Para o defensor público Rogério Devisate, a insegurança do sistema de registros é muito grande. “Não temos adequação jurídica para diversos casos de regularização, e isso favorece irregularidades. Precisamos de um ‘Blockchain’ no sistema de aquisição imobiliária”.

Ao reconhecer os entraves no setor, a advogada Daniela Giacobbo afirmou que “há também problemas sérios de regularização ambiental no País”, e que as terras indígenas estão incluídas nesse contexto.

Segundo ela, apesar das limitações jurídicas por parte do Instituto Brasileiro do Meio Ambiente e dos Recursos Naturais Renováveis (Ibama) e da Fundação Nacional do Índio (Funai) para atuarem nessa área, recentes instruções normativas poderão ampliar as ações desses órgãos com relação ao licenciamento.

Questionamento

A advogada Luana Ruiz também tratou da problemática indígena e questionou os preceitos da tese do indigenato, considerada pela Constituição Federal de 1988 e que determina como congênito o direito territorial indígena. Neste caso, os índios têm direito originário sobre as terras, que antecede à criação do próprio Estado.

“Essa visão traz insegurança jurídica, fragiliza a confiança legítima que estabiliza as relações entre indivíduos e poder público em relação à documentação de terras”, afirmou Ruiz. “A Constituição deve ser interpretada de forma sistemática. Os índios têm direito sobre as terras que ocupam, mas não de retornar às terras que um dia seus antepassados ocuparam”, salientou a especialista, citando o marco temporal.
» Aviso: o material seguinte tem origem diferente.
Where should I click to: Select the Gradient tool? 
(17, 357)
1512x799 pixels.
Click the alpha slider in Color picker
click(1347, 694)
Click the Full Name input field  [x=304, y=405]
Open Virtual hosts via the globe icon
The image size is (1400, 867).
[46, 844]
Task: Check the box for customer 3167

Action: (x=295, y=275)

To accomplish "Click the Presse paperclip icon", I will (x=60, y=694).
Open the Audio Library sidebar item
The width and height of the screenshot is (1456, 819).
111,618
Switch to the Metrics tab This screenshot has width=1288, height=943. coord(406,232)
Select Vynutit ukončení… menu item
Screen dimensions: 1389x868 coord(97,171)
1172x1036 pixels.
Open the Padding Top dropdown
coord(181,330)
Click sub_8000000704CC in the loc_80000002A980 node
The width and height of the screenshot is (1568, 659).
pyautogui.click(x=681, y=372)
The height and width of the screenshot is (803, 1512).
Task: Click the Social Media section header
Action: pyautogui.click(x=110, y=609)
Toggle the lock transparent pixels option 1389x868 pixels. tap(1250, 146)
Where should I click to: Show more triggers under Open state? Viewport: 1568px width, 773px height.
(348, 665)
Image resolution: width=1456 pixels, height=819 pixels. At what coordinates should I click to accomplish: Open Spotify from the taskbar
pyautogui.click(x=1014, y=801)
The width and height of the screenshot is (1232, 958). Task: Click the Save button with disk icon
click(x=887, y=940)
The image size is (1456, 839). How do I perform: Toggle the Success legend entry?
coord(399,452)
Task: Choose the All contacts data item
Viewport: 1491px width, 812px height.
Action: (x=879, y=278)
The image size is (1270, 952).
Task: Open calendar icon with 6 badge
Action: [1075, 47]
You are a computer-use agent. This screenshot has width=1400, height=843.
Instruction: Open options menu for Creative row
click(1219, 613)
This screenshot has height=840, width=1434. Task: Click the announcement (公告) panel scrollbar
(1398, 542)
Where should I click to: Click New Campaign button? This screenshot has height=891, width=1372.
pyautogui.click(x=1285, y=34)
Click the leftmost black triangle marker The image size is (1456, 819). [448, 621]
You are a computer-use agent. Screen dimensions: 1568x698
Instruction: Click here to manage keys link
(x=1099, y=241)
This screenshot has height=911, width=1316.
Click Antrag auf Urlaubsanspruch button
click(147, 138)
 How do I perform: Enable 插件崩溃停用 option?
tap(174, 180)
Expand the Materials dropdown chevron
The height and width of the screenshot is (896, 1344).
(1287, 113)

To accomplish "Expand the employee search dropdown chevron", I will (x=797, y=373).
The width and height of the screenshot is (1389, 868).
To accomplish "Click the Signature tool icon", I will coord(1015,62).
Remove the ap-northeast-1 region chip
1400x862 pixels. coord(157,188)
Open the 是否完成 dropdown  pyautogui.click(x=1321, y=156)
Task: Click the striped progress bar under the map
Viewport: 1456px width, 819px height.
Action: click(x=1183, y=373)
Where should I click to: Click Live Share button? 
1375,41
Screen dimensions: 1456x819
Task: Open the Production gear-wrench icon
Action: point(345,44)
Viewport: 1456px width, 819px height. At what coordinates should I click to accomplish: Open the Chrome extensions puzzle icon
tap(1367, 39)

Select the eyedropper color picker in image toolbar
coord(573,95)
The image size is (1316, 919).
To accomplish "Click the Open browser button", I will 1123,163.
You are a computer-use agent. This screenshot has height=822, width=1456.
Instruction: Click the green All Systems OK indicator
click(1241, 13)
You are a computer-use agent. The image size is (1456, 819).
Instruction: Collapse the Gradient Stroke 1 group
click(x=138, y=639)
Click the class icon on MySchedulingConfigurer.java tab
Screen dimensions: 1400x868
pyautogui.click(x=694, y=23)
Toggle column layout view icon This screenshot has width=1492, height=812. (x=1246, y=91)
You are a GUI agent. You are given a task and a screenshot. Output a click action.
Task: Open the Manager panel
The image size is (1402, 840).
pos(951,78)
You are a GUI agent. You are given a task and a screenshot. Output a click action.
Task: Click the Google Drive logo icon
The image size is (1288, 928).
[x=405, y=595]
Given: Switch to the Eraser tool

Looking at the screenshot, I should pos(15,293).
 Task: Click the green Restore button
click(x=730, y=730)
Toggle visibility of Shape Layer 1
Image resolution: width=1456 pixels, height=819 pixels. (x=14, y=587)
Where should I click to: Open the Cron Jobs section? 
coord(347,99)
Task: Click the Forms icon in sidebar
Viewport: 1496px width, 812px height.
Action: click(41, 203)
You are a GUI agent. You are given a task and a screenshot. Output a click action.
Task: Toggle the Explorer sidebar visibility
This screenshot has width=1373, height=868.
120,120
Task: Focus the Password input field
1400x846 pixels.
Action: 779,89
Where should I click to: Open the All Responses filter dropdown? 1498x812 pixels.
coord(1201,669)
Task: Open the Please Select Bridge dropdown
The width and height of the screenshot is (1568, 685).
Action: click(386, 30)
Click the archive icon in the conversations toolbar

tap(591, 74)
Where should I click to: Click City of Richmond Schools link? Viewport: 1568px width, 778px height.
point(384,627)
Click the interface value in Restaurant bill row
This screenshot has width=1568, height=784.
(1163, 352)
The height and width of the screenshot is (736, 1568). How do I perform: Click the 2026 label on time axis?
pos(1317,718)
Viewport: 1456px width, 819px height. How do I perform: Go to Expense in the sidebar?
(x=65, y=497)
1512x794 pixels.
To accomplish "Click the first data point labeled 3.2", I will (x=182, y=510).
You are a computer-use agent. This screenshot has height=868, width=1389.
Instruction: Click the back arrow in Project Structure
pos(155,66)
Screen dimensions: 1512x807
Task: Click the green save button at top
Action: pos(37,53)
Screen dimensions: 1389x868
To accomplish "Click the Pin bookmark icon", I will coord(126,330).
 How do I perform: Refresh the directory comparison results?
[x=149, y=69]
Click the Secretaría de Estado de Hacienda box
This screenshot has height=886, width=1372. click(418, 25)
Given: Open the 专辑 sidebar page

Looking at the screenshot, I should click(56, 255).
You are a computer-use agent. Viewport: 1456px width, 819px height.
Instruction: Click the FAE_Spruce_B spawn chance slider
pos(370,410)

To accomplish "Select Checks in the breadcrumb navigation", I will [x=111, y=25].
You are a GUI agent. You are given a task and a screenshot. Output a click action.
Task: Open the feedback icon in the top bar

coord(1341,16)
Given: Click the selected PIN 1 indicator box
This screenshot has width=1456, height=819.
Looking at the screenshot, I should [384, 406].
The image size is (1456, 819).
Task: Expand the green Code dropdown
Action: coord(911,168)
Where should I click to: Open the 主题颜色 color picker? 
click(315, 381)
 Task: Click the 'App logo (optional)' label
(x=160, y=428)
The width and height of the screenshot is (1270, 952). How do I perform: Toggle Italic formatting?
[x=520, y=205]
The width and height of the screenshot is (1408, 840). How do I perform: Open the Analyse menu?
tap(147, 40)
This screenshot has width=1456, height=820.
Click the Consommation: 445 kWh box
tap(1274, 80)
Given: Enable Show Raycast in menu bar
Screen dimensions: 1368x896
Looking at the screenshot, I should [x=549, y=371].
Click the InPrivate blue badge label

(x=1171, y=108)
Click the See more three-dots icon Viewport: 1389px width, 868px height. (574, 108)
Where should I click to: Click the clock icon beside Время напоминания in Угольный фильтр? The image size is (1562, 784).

“O direito originário deve ser contemplado de acordo com a nova ordem constitucional. Sem indigenato, temos o marco temporal. Propriedades tituladas e não ocupadas até a data de promulgação da Constituição (5 de outubro de 88), são propriedades privadas legítimas que merecem segurança”, salientou Ruiz.

Imagem externa

Ao ressaltar a necessidade de melhoria da imagem do Brasil no exterior , Márcio Sette Fortes, diretor da Sociedade Nacional de Agricultura (SNA),  lembrou que o País teve a oportunidade de defender seus interesses junto às Nações Unidas, com a realização das conferências COP 26 (Mudanças Climáticas), COP 15 (Biodiversidade) e o Encontro de Cúpula dos Sistemas Alimentares.

“Nesses eventos o Brasil pode contrapor as críticas que acusam o País como sendo o grande responsável pelos desmatamentos, pelos problemas em terras indígenas e pela pegada ambiental”, disse Fortes. “Essas críticas arrastam o agro para o centro das atenções. Nesse sentido, cabe ao Brasil aproveitar a realização desses fóruns para apresentar o que realmente vem sendo feito pela sustentabilidade no País”.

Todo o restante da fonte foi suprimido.